Mas quando 2027 chegar e as mudanças no déficit na poupança aparecerem, os 80% de baixo da pirâmide pagarão mais, enquanto o 1% do topo continuará a desfrutar de um presente de 21 mil dólares.

"As políticas de Trump irão agravar a desigualdade, suprimir salários e dificultar o acesso à assistência às famílias de baixa renda", afirmou Ted Boettner, diretor executivo do West Virginia Center on Budget and Policy (Centro da Virginia Ocidental para Orçamento e Políticas).

Se o esgoto é a imagem que marca o fardo do Black Belt, um bocado de dentes podres é a da Virginia Ocidental.

Médicos da Health Right, centro médico de trabalho voluntário em Charleston que trata gratuitamente 21 mil pessoas de baixa renda, mostraram ao relator da ONU uma fotografia de um de seus pacientes de odontologia.

O homem tem apenas 32 anos, mas quando abre a boca, transforma-se em uma das bruxas de Macbeth.

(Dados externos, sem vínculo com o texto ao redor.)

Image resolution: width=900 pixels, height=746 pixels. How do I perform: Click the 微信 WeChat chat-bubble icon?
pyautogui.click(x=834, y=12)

Os poucos dentes podres remanescentes e as gengivas esverdeadas pareciam uma poção venenosa de seus caldeirões fumegantes.

A odontologia adulta não é coberta pela Medicaid, exceto em caso de emergência, então as pessoas fazem o que parece lógico: nada, até que seus abcessos estourem e seja preciso ir a uma emergência. Uma mulher atendida pela clínica de odontologia móvel do centro não encontrou mais do que 30 canais na boca, todos precisando de cirurgia.

Em outros encontros, Alston escutou relatos da vida sitiada das famílias de baixa renda da Virgínia Ocidental. Se Lyndon Johnson declarou guerra contra a pobreza, Trump está travando uma guerra contra os pobres.

As pessoas estão presas há anos porque não podem pagar a fiança enquanto aguardam julgamento; detetives privados são usados para espionar requerentes de benefícios por invalidez; sentenças mínimas obrigatórias para uso de drogas estão de volta à moda; Jeff Sessions está desmontando os programas federais de ressocialização de ex-presidiários; inquilinos de moradias subsidiadas vivem com medo de serem despejados por qualquer infração – e a lista continua.

E o resultado desse massacre implacável? "As pessoas estão brigando muito", conta Eli Baumwell, diretora de políticas da União Americana pelas Liberdades Civis (ACLU), na Virgínia Ocidental. "Você fica tão obcecado com o que você tem e com o que seu vizinho tem que muita gente acaba ressentida. É isso que Trump está fazendo – jogando uns contra os outros".

E assim Philip Alston embarcou num último avião, em direção a Washington, carregando consigo o tormento destilado do povo americano.

Em um ponto da viagem, Alston conta que tinha tido uma noite de insônia, refletindo sobre as almas perdidas que tínhamos conhecido em Skid Row.

Ele se perguntou sobre como uma pessoa em sua posição – “Sou velho, homem, branco, rico e vivo muito bem" – reagiria diante de uma dessas pessoas sem-teto. "Ele o olharia e veria alguém sujo, que não toma banho, de quem não quer estar perto".

Então Alston teve uma epifania.

"Percebi que é assim que o governo os vê. Mas o que eu vejo é o fracasso da sociedade. Vejo uma sociedade que permite que isso aconteça, que não faz o que devia. E é muito triste".

A viagem do relator da ONU havia chegado ao fim.